Machine-learning code crafts phishing URLs that dodge auto-detection

Here's some phish-AI research: Machine-     learning code crafts phishing URLs that     dodge auto-detection

    Humans, keep your eyes out for dodgy web links


        An artificially intelligent system has been demonstrated generating URLs for phishing websites that appear to evade detection by security tools.
Essentially, the software can come up with URLs for webpages that masquerade as legit login pages for real websites, when in actual fact, the webpages simply collect the entered username and passwords to later hijack accounts.
Blacklists and algorithms – intelligent or otherwise – can be used to automatically identify and block links to phishing pages. Humans should be able to spot that the web links are dodgy, but not everyone is so savvy.
Using the Phishtank database, a group of computer scientists from Cyxtera Technologies, a cybersecurity biz based in Florida, USA, have built DeepPhish, which is machine-learning software that, allegedly, generates phishing URLs that beat these defense mechanisms.
“Through intelligent algorithms, intelligent detection systems have been able to identify patterns and detect phishing URLs with 98.7 per cent accuracy, giving the battle advantage to defensive teams,” claimed Cyxtera's Alejandro Bahnsen claimed earlier this month.
"However, if AI is being used to prevent attacks, what is stopping cyber criminals from using the same technology to defeat both traditional and AI-based cyber-defense systems?"

Training

The team inspected more than a million URLs on Phishtank to identify three different phishing miscreants who had generated webpages to steal people's credentials.

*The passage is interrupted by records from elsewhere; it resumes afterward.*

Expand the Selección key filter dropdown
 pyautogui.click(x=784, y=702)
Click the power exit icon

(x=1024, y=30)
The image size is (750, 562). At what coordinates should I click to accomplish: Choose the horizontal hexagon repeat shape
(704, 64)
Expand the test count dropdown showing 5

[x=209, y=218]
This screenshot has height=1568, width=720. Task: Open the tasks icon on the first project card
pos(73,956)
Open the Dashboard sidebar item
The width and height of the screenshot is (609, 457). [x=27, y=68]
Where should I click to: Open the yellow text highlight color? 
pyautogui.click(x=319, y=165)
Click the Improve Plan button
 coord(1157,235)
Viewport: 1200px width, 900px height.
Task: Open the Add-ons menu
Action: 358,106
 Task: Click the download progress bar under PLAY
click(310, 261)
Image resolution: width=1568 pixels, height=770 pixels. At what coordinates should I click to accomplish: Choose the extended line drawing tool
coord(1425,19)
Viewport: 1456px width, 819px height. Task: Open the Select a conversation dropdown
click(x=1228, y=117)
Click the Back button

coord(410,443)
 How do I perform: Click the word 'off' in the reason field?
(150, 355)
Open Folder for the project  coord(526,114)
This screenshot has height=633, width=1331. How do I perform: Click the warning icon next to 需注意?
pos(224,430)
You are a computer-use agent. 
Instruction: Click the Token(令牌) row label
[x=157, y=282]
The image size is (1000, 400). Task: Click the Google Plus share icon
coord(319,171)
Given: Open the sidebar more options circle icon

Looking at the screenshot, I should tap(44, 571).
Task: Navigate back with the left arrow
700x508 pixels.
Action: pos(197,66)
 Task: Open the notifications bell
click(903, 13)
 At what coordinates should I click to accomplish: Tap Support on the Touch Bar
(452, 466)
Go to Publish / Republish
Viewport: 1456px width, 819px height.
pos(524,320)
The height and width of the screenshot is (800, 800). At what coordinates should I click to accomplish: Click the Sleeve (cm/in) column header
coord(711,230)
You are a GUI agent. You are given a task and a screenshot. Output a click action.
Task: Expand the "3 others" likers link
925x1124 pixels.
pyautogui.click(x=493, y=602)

The team fed these web addresses into AI-based phishing detection algorithm to measure how effective the URLs were at bypassing the system.
The first scumbag of the trio used 1,007 attack URLs, and only 7 were effective at avoiding setting off alarms, across 106 domains, making it successful only 0.69 per cent of the time. The second one had 102 malicious web addresses, across 19 domains. Only five of them bypassed the threat detection algorithm and it was effective 4.91 per cent of the time.
Next, they fed this information into a Long-Short Term Memory network (LSTM) to learn the general structure and extract features from the malicious URLs - for example the second threat actor commonly used “tdcanadatrustindex.html” in its address.